■ **What is being asked**
Transcribe the records below in their entirety, and leave out each image.

■ **Exercise inputs**
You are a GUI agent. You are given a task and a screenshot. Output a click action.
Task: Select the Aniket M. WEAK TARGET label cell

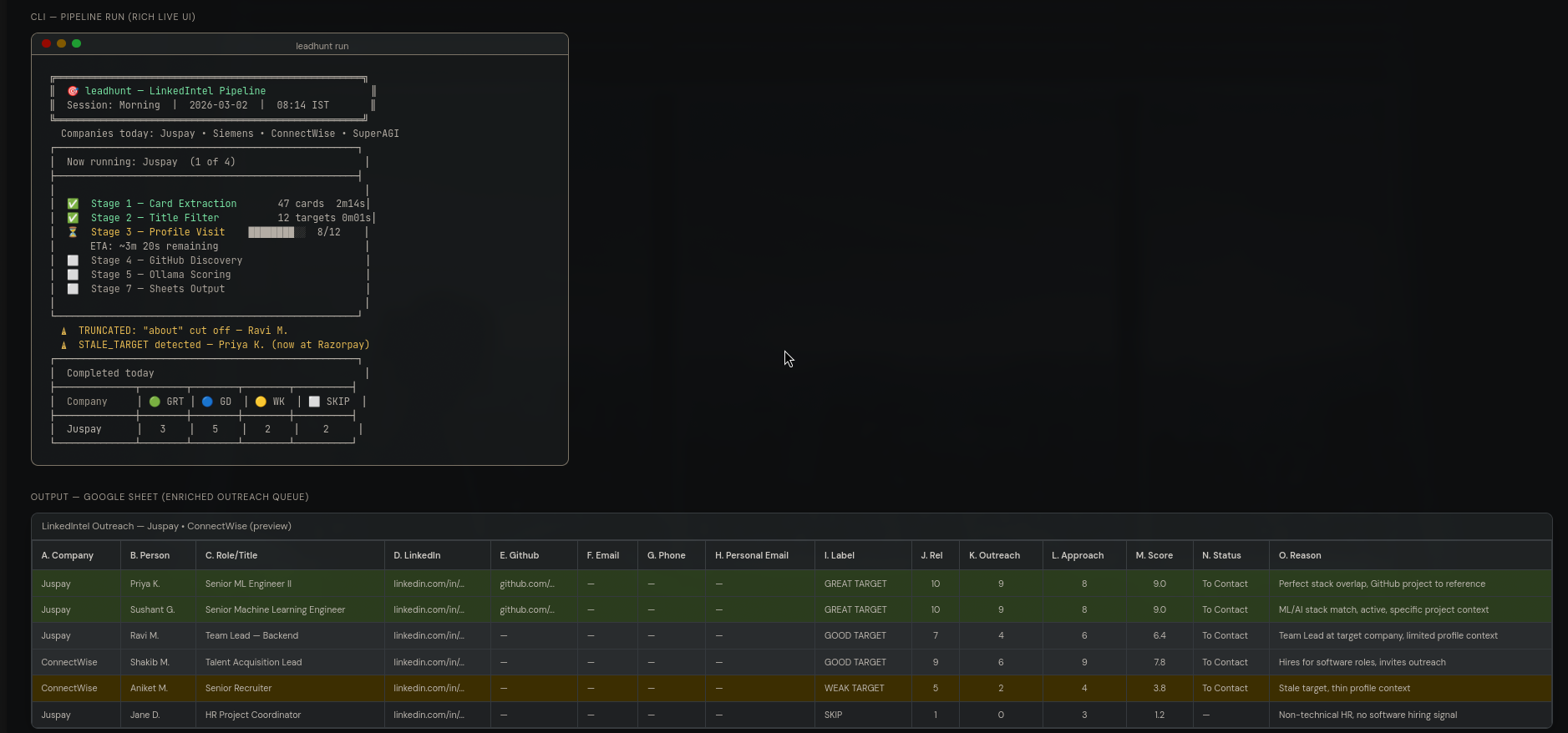click(x=854, y=688)
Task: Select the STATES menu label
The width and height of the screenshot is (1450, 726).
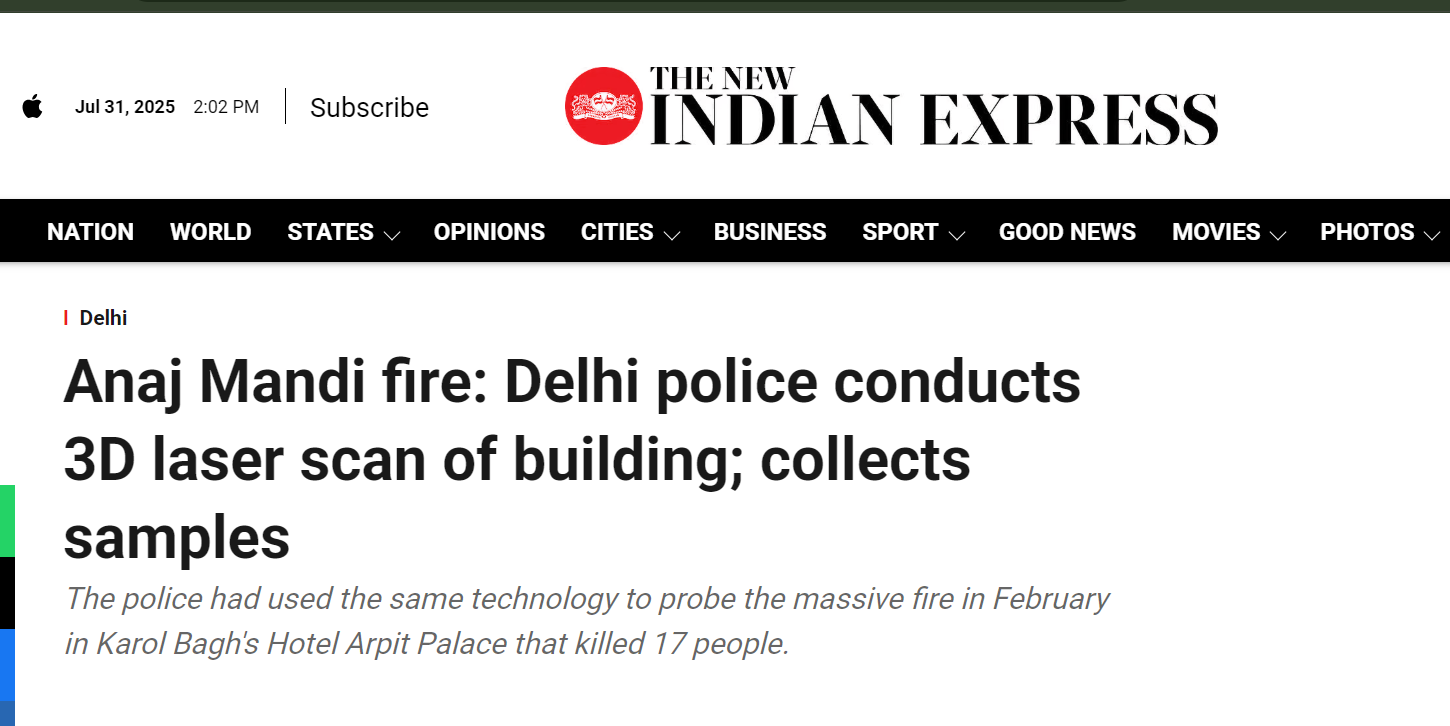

■ **Answer below**
You are a GUI agent. You are given a task and a screenshot. Output a click action.
Task: Select the Aniket M. WEAK TARGET label cell

click(x=854, y=688)
Task: Select the STATES menu label
The width and height of the screenshot is (1450, 726).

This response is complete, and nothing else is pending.